In the Civil War, 600,000 were killed, 5% of the population and nearly 20% of the adult males.  The dominance of so many women in society in the aftermath was an impelling factor in the temperance movement, the Victorian age and its desire for a quiet, productive home life, and the suffrage movement because women often rose to positions of civic importance.  At the epicenter of was Kansas.  Kansas became the state everyone watched for trends.  And that continued until the 1920’s when the Prohibition movement (a Kansas idea) flopped. 

Oklahoma was once heavily Democrat, but that was never true in NW Oklahoma.  Kansans were mostly Republican and the last land run comprised 60% Kansans.  I live in that Cherokee Outlet territory.  The run was two counties wide from Kay-Noble to the panhandle, about 1/6 of the state.  Today Kay county is 55% R , 38% D, 7% I.

And why did Kansans want the Indian Territory opened for settlement?  The cattle business in the 1880’s was where people often made enormous profits --30% ROE or more.  After the civil war 3 million head of wild cattle lived in Texas and from 1867-79 Kansans watched 1.2 million head sold in cow towns at rail terminals.  Often the trail drives grazed to fatten the beeves in the Oklahoma grasslands, seemingly for free, since the Cherokees didn’t occupy that area and didn’t collect rents very well.  The Texas cattle carried a disease, called Spanish fever, that we now know was caused by Hill Country ticks.  Texas cattle infected northern cattle who then died in large numbers.  But about 100,000 cattle were lost by trail drives and another 50,000 were sold to northerners who interbred the longhorns with Scottish Herefords.  Original Herefords were winter hardy but not good grazers in sparse grass.  The longhorns were unequalled grass finders.  And they passed-on their resistance to southern ticks to their offspring.  In a decade and a half, this new crossbred super Hereford was shipped north.  As the song goes, git along little doggie, you know that Wyoming will be your new home. Hence the settlers killed off 20 million buffalo (driving the hapless Indians onto reservations) and replaced them with 10 million head of cattle.  That is how the West was won.   
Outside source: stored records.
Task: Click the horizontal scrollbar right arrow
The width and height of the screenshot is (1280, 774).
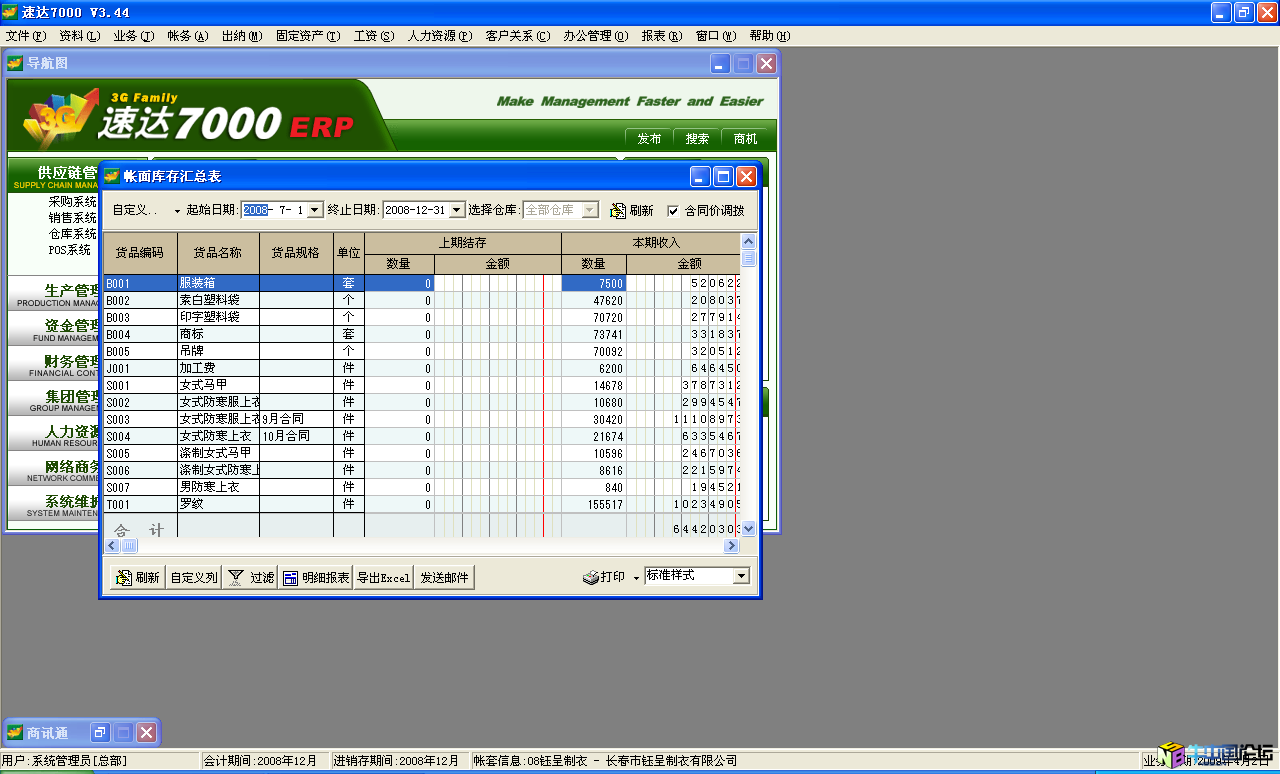Action: click(x=732, y=546)
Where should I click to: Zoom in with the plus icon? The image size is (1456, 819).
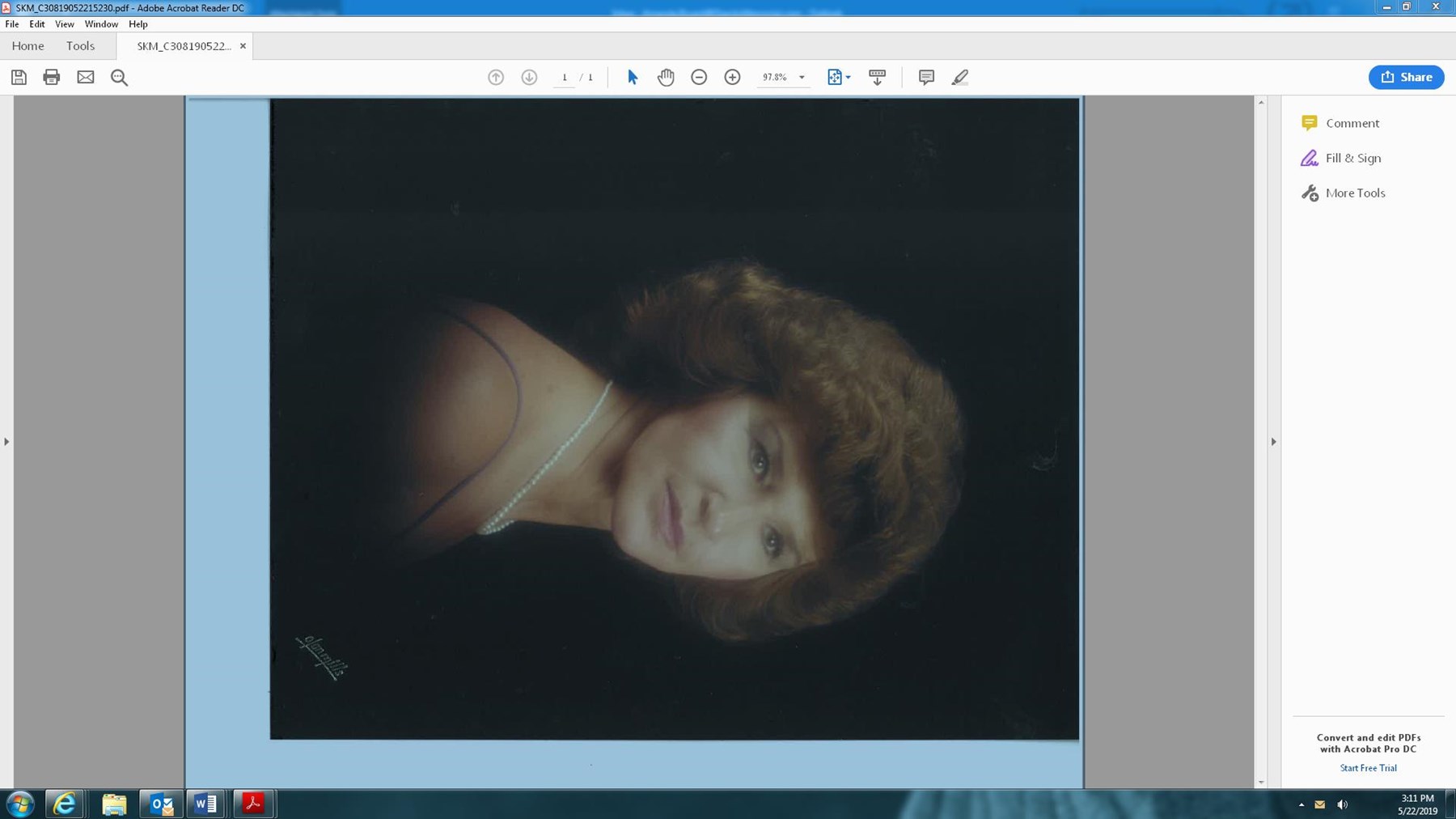tap(732, 77)
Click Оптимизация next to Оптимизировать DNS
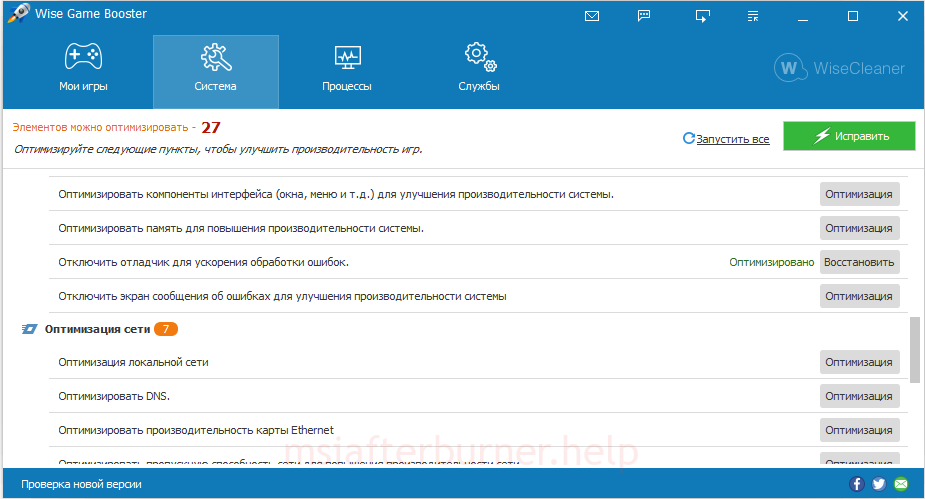 click(x=859, y=396)
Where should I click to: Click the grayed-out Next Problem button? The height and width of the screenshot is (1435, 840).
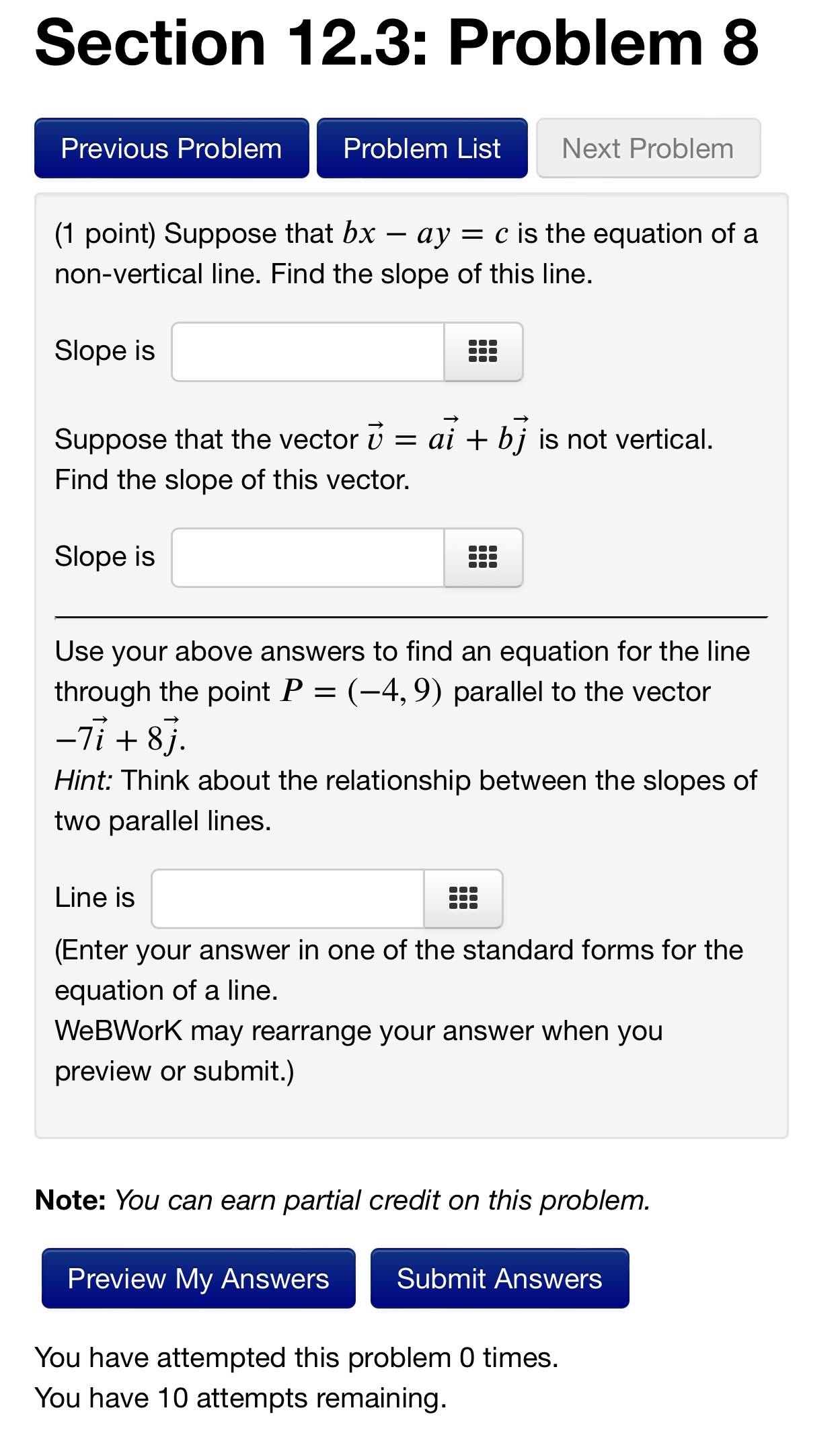[x=646, y=147]
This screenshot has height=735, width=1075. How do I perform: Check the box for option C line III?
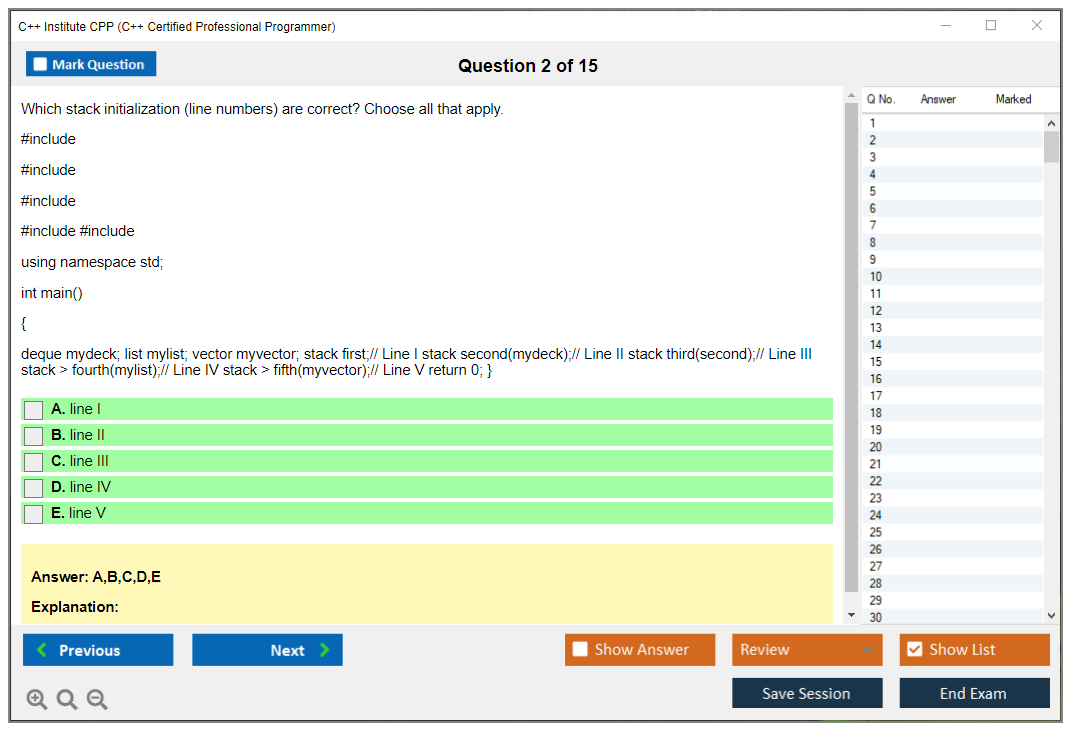click(x=34, y=462)
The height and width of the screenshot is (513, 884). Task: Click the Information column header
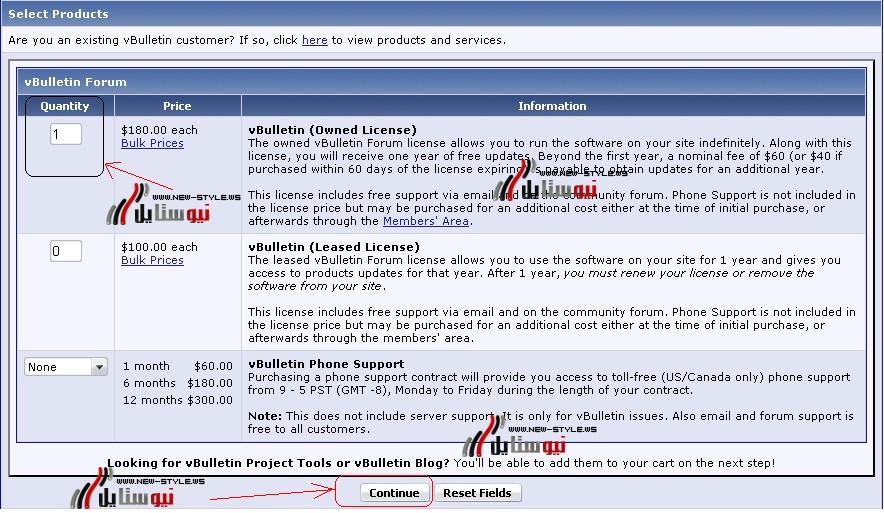pyautogui.click(x=552, y=106)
And so in 1892 the federal government offered to buy the western Cherokee Outlet for $1.20 an acre to make a new state.  Nearby Kansas cattlemen quickly countered with a $3.00 offer.  But true to form, the government had a host of lawyers go to court and nullify the offer of the cattlemen, leaving the Cherokees with a gun-to-the-head deal of buck twenty.  This is one more reason why Okies were often registered Democrats but voted Republican in national elections. (With 38.6% part blood Native Americans and 20% other minorities, one would expect Okies to be loyal Dems!) They trust Washington like an egg gatherer trusts a snake.  And that is why Kansas Day should be important even in Oklahoma.